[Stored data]
»»

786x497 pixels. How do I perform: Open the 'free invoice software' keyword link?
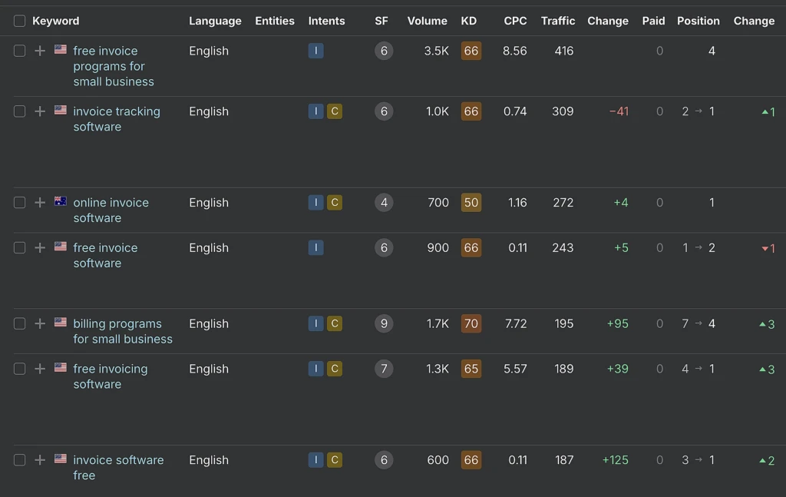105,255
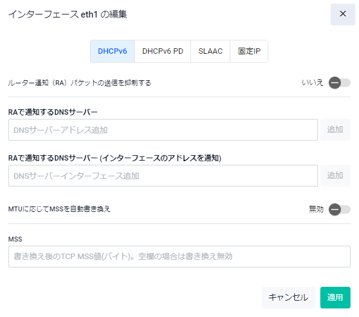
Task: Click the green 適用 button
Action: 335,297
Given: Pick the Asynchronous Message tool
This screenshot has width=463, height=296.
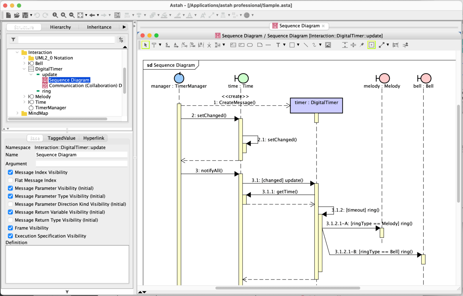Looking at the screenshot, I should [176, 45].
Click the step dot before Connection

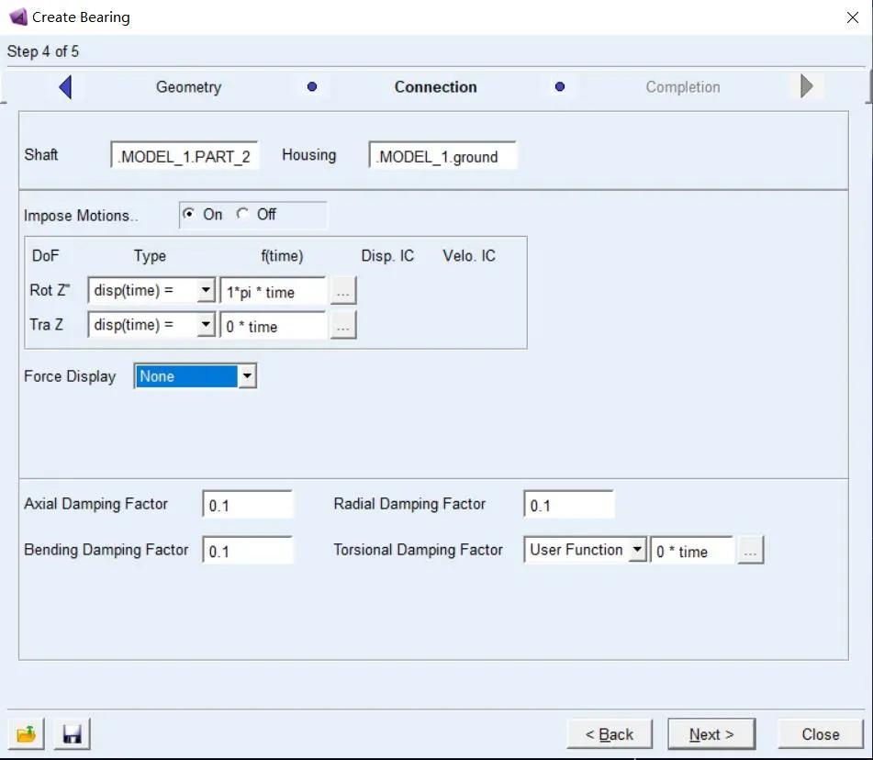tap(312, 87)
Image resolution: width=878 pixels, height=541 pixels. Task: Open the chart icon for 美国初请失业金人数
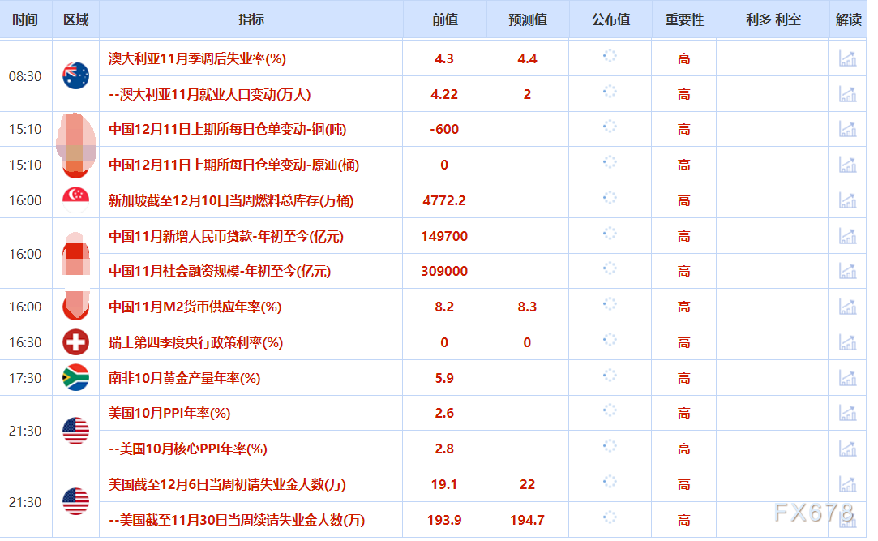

««

**What is expected:** Please repeat the records above exactly, leaving every picture out.

**Result of this task:**
786x497 pixels. How do I perform: Open the 'free invoice software' keyword link?
105,255
Task: Click the green 適用 button
Action: 335,297
Given: Pick the Asynchronous Message tool
This screenshot has width=463, height=296.
Looking at the screenshot, I should [176, 45].
Click the step dot before Connection

tap(312, 87)
Image resolution: width=878 pixels, height=541 pixels. Task: Open the chart icon for 美国初请失业金人数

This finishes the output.